Rewrite the data from the line containing "element. The image size is (819, 1456)." through the line containing "This screenshot has height=1456, width=819. In", substituting "specific element" for "particular element" and leaving everything else unchanged; return only those lines.

_ _ _ _ _ _ _

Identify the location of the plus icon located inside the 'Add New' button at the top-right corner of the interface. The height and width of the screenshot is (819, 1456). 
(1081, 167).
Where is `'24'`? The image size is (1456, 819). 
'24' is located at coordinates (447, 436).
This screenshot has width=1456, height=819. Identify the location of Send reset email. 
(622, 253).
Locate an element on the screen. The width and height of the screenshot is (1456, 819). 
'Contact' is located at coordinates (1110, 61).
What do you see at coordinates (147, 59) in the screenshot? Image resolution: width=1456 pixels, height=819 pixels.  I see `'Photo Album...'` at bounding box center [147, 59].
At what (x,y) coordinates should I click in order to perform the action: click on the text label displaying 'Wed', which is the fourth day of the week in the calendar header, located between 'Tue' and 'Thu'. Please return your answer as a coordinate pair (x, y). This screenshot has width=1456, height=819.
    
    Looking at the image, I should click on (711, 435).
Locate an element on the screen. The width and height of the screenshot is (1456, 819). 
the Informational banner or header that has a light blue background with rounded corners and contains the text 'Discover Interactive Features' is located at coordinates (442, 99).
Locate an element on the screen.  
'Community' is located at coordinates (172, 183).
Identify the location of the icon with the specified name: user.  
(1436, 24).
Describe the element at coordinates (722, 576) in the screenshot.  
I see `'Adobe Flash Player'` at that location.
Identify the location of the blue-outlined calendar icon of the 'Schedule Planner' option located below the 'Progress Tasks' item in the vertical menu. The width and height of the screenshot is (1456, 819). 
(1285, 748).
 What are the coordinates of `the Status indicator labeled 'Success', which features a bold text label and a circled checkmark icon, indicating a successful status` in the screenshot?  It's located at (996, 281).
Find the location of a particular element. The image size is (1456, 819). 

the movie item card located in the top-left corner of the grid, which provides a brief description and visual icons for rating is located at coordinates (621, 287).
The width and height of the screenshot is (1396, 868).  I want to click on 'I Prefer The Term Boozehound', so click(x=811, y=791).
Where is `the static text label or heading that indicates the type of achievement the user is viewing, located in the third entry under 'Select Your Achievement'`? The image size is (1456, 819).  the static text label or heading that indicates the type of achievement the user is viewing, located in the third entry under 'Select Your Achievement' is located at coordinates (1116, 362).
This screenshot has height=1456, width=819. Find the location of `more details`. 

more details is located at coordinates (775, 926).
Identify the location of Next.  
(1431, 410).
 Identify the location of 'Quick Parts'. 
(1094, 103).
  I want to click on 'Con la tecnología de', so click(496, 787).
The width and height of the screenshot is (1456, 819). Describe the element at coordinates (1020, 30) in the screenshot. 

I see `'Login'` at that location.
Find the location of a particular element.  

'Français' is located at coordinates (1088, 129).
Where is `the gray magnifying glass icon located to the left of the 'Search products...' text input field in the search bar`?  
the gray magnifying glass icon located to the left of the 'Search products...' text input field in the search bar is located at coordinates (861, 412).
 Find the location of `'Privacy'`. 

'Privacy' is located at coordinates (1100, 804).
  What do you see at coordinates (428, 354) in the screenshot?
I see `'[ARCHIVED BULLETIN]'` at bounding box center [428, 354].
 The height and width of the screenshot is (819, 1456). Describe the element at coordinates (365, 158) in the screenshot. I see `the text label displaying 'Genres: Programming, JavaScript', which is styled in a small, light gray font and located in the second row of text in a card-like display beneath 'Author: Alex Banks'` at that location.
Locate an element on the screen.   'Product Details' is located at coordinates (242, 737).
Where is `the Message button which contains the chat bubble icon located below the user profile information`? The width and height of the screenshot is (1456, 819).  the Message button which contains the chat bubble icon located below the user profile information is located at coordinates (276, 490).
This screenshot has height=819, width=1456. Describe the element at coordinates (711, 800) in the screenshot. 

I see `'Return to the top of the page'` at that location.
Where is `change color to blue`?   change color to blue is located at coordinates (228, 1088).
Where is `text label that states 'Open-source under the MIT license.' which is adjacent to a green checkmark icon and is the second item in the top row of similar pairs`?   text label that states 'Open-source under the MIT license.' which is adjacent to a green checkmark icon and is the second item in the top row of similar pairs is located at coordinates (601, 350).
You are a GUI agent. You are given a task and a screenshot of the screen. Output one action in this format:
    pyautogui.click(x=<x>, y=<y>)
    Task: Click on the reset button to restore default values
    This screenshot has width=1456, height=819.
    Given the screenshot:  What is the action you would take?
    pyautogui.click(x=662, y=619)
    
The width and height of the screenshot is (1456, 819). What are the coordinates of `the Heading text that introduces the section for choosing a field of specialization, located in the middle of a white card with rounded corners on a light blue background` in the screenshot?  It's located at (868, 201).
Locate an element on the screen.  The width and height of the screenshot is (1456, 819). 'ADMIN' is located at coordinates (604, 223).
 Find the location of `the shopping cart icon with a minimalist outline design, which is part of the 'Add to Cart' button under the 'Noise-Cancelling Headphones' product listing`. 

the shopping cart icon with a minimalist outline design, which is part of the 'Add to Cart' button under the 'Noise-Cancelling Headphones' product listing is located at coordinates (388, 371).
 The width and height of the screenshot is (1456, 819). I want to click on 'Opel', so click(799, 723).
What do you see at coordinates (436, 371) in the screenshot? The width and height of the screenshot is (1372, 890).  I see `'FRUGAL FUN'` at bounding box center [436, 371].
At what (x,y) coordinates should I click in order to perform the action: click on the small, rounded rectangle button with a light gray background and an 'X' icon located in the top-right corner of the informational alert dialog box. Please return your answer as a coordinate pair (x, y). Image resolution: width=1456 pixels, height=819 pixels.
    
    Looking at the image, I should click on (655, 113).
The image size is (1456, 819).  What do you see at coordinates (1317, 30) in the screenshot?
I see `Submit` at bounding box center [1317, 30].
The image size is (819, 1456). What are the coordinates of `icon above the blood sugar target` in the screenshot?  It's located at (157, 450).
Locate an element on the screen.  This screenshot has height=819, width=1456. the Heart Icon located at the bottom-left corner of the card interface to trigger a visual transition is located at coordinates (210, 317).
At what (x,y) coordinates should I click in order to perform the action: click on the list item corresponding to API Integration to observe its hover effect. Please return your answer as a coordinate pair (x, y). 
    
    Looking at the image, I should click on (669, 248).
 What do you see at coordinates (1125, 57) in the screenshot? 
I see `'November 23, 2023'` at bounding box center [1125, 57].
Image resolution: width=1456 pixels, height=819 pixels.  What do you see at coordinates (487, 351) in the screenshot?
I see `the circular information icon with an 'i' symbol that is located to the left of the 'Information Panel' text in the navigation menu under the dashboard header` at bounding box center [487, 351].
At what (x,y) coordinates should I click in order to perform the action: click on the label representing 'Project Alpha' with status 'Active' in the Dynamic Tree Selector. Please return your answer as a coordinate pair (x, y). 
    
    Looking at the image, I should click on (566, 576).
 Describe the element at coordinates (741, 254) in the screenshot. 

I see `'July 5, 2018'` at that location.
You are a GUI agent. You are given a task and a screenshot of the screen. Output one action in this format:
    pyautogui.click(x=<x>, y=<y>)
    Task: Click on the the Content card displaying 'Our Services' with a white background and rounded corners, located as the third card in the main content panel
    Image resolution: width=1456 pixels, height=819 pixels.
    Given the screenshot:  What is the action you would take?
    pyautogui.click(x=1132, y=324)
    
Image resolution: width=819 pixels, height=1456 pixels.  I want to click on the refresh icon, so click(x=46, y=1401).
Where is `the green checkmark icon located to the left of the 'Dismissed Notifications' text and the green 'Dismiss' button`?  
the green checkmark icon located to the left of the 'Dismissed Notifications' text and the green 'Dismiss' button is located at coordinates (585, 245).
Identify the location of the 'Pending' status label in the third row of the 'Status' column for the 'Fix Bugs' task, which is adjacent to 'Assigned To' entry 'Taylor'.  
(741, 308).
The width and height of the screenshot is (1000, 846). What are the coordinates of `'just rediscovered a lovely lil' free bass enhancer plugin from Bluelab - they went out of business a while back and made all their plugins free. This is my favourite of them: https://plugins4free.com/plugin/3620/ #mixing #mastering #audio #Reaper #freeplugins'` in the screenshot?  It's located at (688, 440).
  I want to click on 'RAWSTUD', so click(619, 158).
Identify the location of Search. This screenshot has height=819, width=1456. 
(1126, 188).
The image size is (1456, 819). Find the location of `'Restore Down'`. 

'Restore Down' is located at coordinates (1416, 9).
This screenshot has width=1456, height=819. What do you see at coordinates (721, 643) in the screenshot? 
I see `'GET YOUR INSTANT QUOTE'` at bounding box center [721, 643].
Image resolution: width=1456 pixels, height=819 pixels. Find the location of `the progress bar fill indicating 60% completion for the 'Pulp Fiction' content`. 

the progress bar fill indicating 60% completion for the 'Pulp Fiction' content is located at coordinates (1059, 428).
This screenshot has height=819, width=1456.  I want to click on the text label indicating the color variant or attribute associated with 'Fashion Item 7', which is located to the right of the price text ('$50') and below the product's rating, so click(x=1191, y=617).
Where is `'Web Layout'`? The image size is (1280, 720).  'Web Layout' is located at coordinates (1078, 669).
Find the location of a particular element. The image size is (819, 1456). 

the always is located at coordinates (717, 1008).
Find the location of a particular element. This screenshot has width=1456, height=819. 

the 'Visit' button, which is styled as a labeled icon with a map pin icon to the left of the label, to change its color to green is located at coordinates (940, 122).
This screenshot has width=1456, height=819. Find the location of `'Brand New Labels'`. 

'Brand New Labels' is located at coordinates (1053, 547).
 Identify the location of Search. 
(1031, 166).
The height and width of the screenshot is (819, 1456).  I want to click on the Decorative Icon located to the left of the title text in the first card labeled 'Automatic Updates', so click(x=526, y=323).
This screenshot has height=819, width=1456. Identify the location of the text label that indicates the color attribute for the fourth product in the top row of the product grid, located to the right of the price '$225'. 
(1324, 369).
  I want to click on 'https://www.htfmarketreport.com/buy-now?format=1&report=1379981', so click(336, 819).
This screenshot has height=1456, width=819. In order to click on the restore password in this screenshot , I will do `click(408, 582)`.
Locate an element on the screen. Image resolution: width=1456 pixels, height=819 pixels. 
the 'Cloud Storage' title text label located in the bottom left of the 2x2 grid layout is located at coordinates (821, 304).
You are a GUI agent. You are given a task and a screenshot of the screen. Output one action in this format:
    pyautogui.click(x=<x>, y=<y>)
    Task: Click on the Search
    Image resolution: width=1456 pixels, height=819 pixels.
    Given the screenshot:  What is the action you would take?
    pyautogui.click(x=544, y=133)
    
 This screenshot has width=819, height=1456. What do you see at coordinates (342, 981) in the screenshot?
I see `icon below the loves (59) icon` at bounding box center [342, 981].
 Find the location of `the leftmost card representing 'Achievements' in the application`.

_ _ _ _ _ _ _

■ Solution to the problem
Find the location of a specific element. The image size is (819, 1456). 

the always is located at coordinates (717, 1008).
Find the location of a specific element. This screenshot has width=1456, height=819. 

the 'Visit' button, which is styled as a labeled icon with a map pin icon to the left of the label, to change its color to green is located at coordinates (940, 122).
This screenshot has width=1456, height=819. Find the location of `'Brand New Labels'`. 

'Brand New Labels' is located at coordinates (1053, 547).
 Identify the location of Search. 
(1031, 166).
The height and width of the screenshot is (819, 1456).  I want to click on the Decorative Icon located to the left of the title text in the first card labeled 'Automatic Updates', so click(x=526, y=323).
This screenshot has height=819, width=1456. Identify the location of the text label that indicates the color attribute for the fourth product in the top row of the product grid, located to the right of the price '$225'. 
(1324, 369).
  I want to click on 'https://www.htfmarketreport.com/buy-now?format=1&report=1379981', so click(336, 819).
This screenshot has height=1456, width=819. In order to click on the restore password in this screenshot , I will do `click(408, 582)`.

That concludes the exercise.